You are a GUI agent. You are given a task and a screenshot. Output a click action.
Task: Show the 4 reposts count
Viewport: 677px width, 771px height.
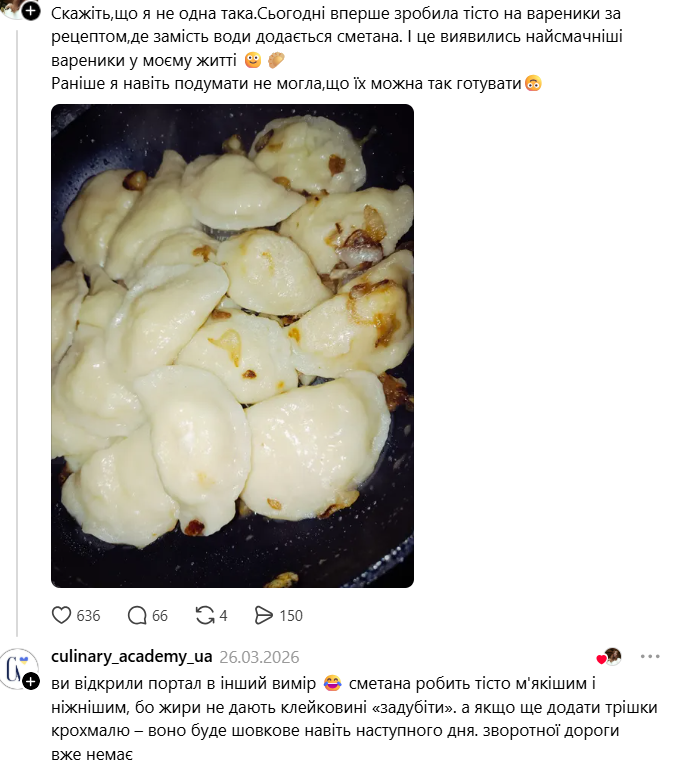pyautogui.click(x=223, y=616)

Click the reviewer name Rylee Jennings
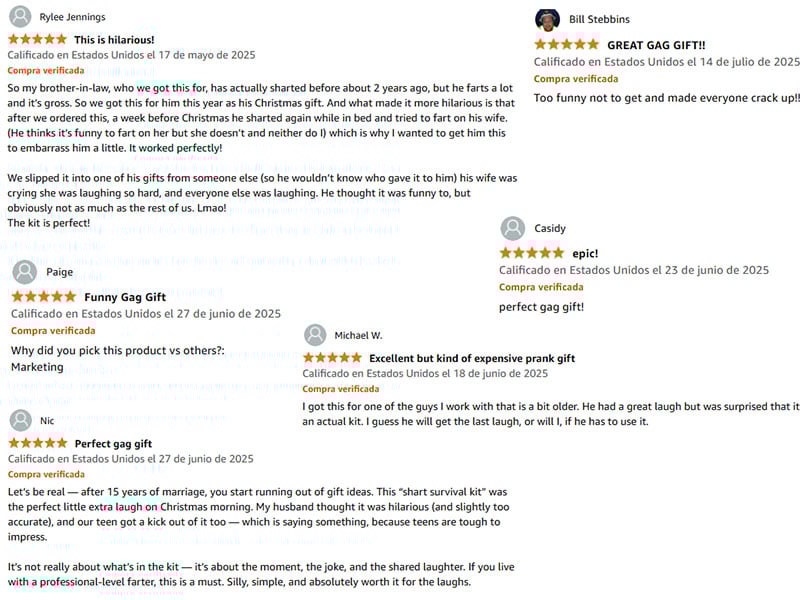(x=72, y=17)
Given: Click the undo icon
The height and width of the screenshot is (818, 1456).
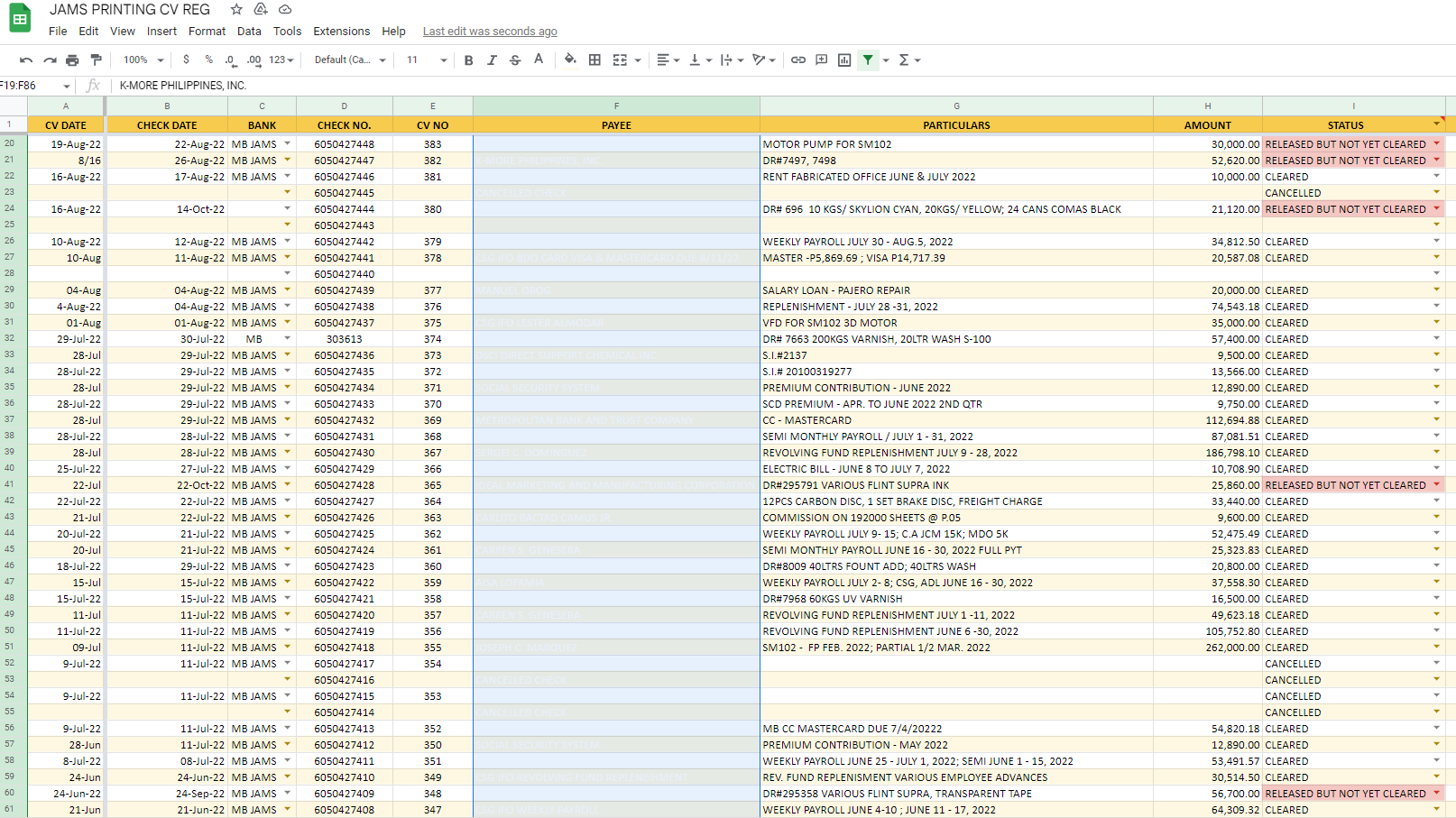Looking at the screenshot, I should click(26, 60).
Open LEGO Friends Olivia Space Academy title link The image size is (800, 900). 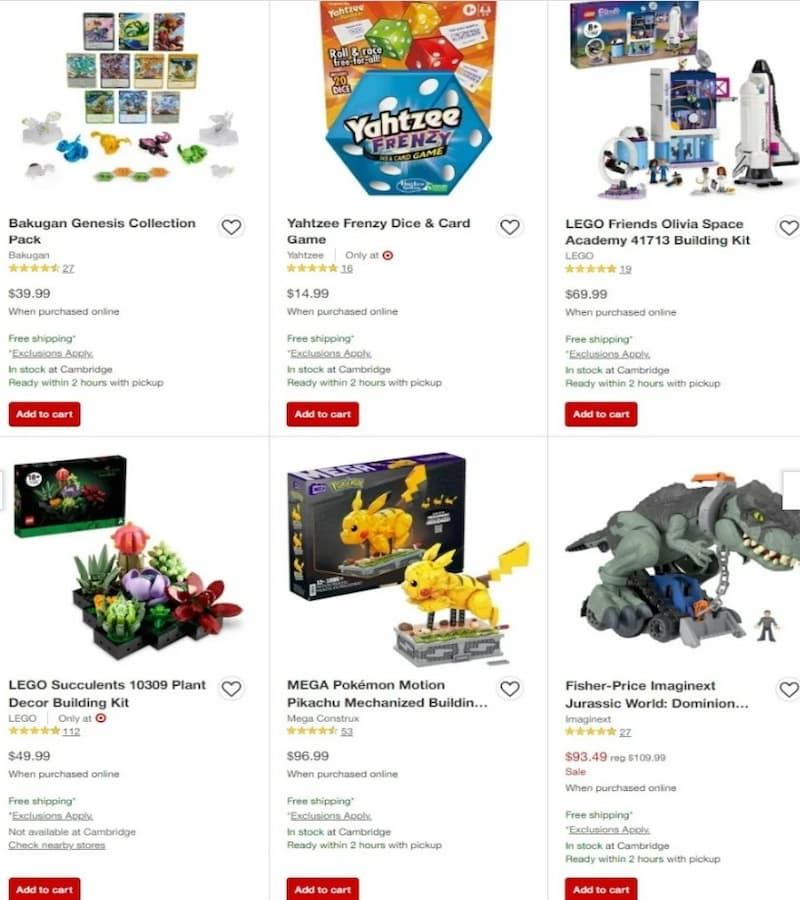point(658,232)
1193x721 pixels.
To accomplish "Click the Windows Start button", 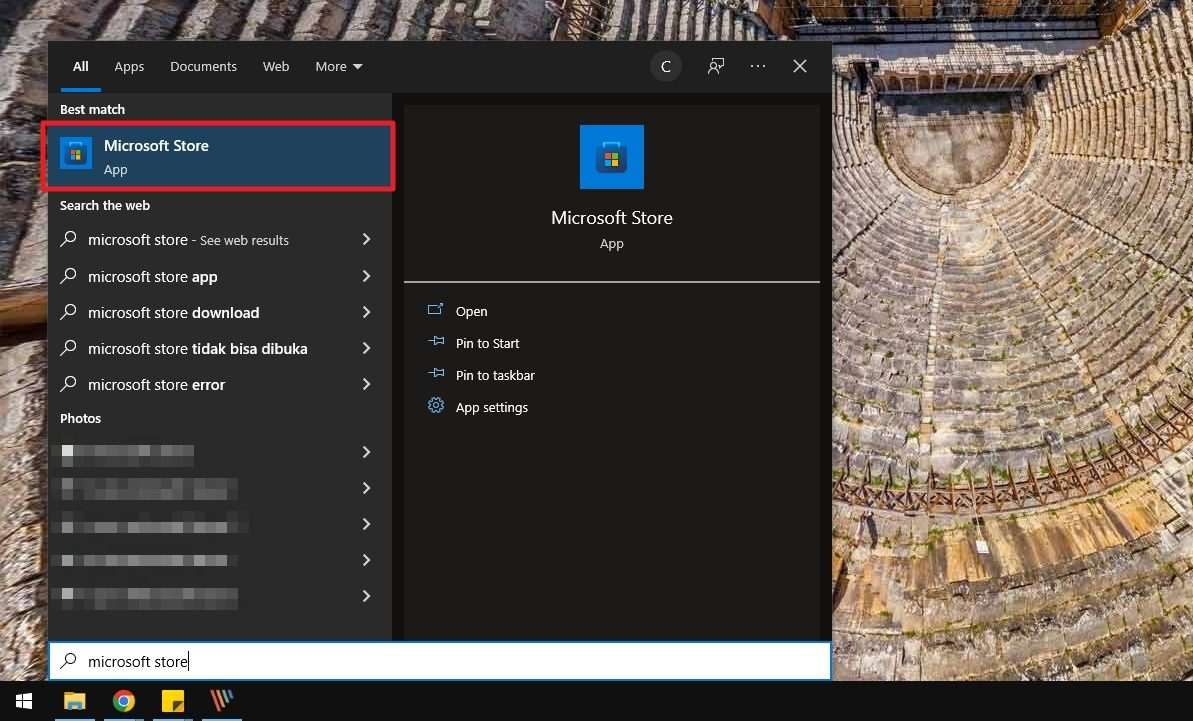I will tap(23, 700).
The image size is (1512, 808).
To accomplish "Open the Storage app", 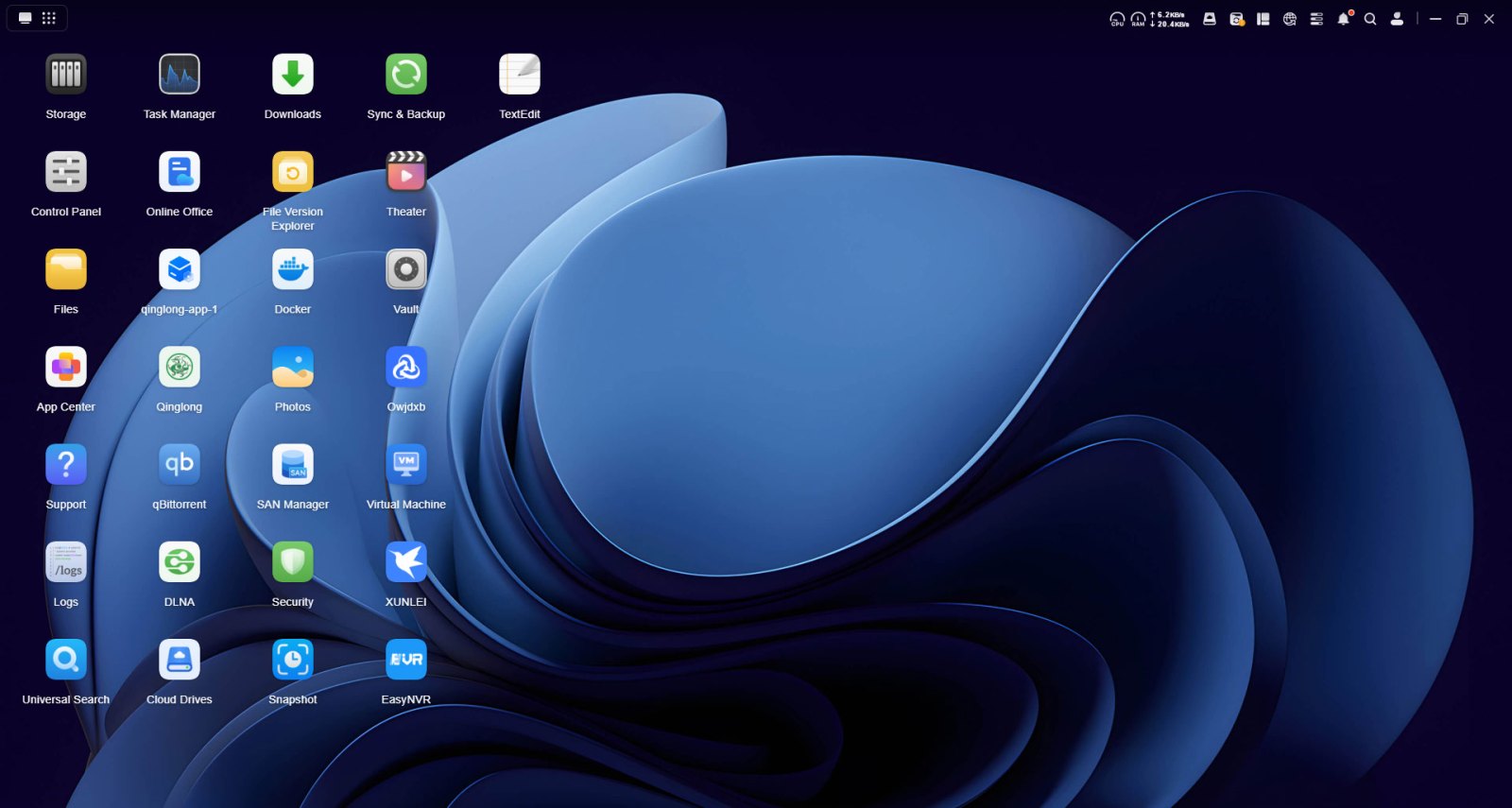I will [x=66, y=76].
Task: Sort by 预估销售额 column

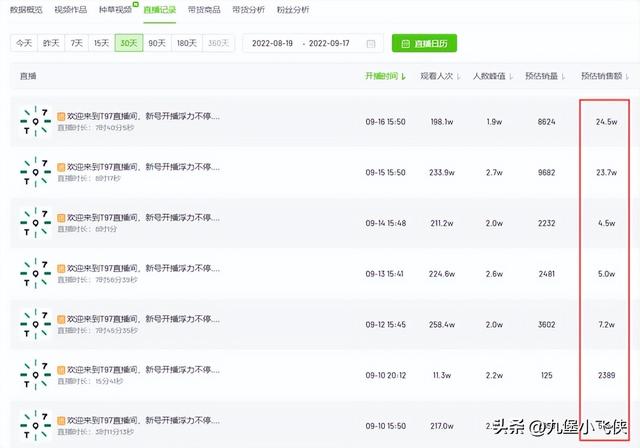Action: pyautogui.click(x=604, y=76)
____
_Problem to solve_
Keeping both end lines, retype exactly the lines from the first line of the material through the line that contains "Given: Click the undo icon", but not the pictures.

_The answer_
You are a GUI agent. You are given a task and a screenshot. Output a click action.
Task: Show the 4 reposts count
Viewport: 677px width, 771px height.
pyautogui.click(x=223, y=616)

Click the reviewer name Rylee Jennings
(x=72, y=17)
Given: Click the undo icon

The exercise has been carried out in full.